** Problem details **
Retype the entries exactly, keeping every line intact.

Pixel coordinate grounding data:
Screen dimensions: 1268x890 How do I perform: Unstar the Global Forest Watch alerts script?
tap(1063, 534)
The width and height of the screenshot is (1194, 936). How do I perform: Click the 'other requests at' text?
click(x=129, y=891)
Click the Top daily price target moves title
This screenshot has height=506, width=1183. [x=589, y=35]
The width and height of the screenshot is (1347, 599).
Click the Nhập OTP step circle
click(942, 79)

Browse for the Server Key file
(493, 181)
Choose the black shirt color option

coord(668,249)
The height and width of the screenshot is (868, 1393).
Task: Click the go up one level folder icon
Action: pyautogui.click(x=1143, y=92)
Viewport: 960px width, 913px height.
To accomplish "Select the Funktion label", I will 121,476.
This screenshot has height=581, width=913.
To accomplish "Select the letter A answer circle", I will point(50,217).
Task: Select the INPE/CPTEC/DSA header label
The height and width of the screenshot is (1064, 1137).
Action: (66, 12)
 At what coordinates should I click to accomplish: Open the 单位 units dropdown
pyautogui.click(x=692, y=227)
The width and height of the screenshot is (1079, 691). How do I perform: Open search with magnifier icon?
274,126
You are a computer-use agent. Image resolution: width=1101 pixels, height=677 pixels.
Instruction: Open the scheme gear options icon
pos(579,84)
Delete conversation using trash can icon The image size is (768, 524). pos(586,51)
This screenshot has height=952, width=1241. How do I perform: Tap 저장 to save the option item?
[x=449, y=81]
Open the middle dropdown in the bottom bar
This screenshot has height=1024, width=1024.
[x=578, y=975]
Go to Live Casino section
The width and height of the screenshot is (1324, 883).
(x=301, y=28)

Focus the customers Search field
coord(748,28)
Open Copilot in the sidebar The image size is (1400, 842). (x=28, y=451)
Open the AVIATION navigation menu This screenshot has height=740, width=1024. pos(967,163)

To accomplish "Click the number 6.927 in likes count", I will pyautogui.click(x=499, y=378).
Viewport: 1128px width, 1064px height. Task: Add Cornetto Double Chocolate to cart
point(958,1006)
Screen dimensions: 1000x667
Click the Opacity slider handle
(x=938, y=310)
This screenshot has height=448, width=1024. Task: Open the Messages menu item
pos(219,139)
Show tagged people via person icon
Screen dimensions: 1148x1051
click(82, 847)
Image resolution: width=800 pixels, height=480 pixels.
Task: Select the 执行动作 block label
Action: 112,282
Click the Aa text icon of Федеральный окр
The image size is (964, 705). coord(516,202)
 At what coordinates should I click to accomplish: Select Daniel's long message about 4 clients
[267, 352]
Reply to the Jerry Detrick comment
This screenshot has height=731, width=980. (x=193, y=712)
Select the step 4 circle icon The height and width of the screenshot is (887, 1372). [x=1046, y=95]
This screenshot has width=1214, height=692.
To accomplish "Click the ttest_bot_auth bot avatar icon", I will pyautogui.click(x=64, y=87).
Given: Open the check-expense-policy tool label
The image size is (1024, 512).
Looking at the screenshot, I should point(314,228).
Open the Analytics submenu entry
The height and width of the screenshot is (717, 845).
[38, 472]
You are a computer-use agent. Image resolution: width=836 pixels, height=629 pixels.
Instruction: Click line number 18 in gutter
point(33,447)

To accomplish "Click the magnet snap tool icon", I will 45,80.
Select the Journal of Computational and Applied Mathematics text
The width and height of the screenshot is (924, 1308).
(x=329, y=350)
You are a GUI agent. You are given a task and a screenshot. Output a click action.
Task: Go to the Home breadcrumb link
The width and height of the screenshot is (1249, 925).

** Task result **
Screen dimensions: 1268x890 How do I perform: Unstar the Global Forest Watch alerts script?
tap(1063, 534)
The width and height of the screenshot is (1194, 936). How do I perform: Click the 'other requests at' text?
click(x=129, y=891)
Click the Top daily price target moves title
This screenshot has height=506, width=1183. [x=589, y=35]
The width and height of the screenshot is (1347, 599).
Click the Nhập OTP step circle
click(942, 79)

Browse for the Server Key file
(493, 181)
Choose the black shirt color option

coord(668,249)
The height and width of the screenshot is (868, 1393).
Task: Click the go up one level folder icon
Action: pyautogui.click(x=1143, y=92)
Viewport: 960px width, 913px height.
To accomplish "Select the Funktion label", I will 121,476.
This screenshot has height=581, width=913.
To accomplish "Select the letter A answer circle", I will point(50,217).
Task: Select the INPE/CPTEC/DSA header label
The height and width of the screenshot is (1064, 1137).
Action: (66, 12)
 At what coordinates should I click to accomplish: Open the 单位 units dropdown
pyautogui.click(x=692, y=227)
The width and height of the screenshot is (1079, 691). How do I perform: Open search with magnifier icon?
274,126
You are a computer-use agent. Image resolution: width=1101 pixels, height=677 pixels.
Instruction: Open the scheme gear options icon
pos(579,84)
Delete conversation using trash can icon The image size is (768, 524). pos(586,51)
This screenshot has height=952, width=1241. How do I perform: Tap 저장 to save the option item?
[x=449, y=81]
Open the middle dropdown in the bottom bar
This screenshot has height=1024, width=1024.
[x=578, y=975]
Go to Live Casino section
The width and height of the screenshot is (1324, 883).
(x=301, y=28)

Focus the customers Search field
coord(748,28)
Open Copilot in the sidebar The image size is (1400, 842). (x=28, y=451)
Open the AVIATION navigation menu This screenshot has height=740, width=1024. pos(967,163)

To accomplish "Click the number 6.927 in likes count", I will pyautogui.click(x=499, y=378).
Viewport: 1128px width, 1064px height. Task: Add Cornetto Double Chocolate to cart
point(958,1006)
Screen dimensions: 1000x667
Click the Opacity slider handle
(x=938, y=310)
This screenshot has height=448, width=1024. Task: Open the Messages menu item
pos(219,139)
Show tagged people via person icon
Screen dimensions: 1148x1051
click(82, 847)
Image resolution: width=800 pixels, height=480 pixels.
Task: Select the 执行动作 block label
Action: 112,282
Click the Aa text icon of Федеральный окр
The image size is (964, 705). coord(516,202)
 At what coordinates should I click to accomplish: Select Daniel's long message about 4 clients
[267, 352]
Reply to the Jerry Detrick comment
This screenshot has height=731, width=980. (x=193, y=712)
Select the step 4 circle icon The height and width of the screenshot is (887, 1372). [x=1046, y=95]
This screenshot has width=1214, height=692.
To accomplish "Click the ttest_bot_auth bot avatar icon", I will pyautogui.click(x=64, y=87).
Given: Open the check-expense-policy tool label
The image size is (1024, 512).
Looking at the screenshot, I should point(314,228).
Open the Analytics submenu entry
The height and width of the screenshot is (717, 845).
[38, 472]
You are a computer-use agent. Image resolution: width=836 pixels, height=629 pixels.
Instruction: Click line number 18 in gutter
point(33,447)

To accomplish "Click the magnet snap tool icon", I will 45,80.
Select the Journal of Computational and Applied Mathematics text
The width and height of the screenshot is (924, 1308).
(x=329, y=350)
You are a GUI agent. You are given a task and a screenshot. Output a click action.
Task: Go to the Home breadcrumb link
The width and height of the screenshot is (1249, 925).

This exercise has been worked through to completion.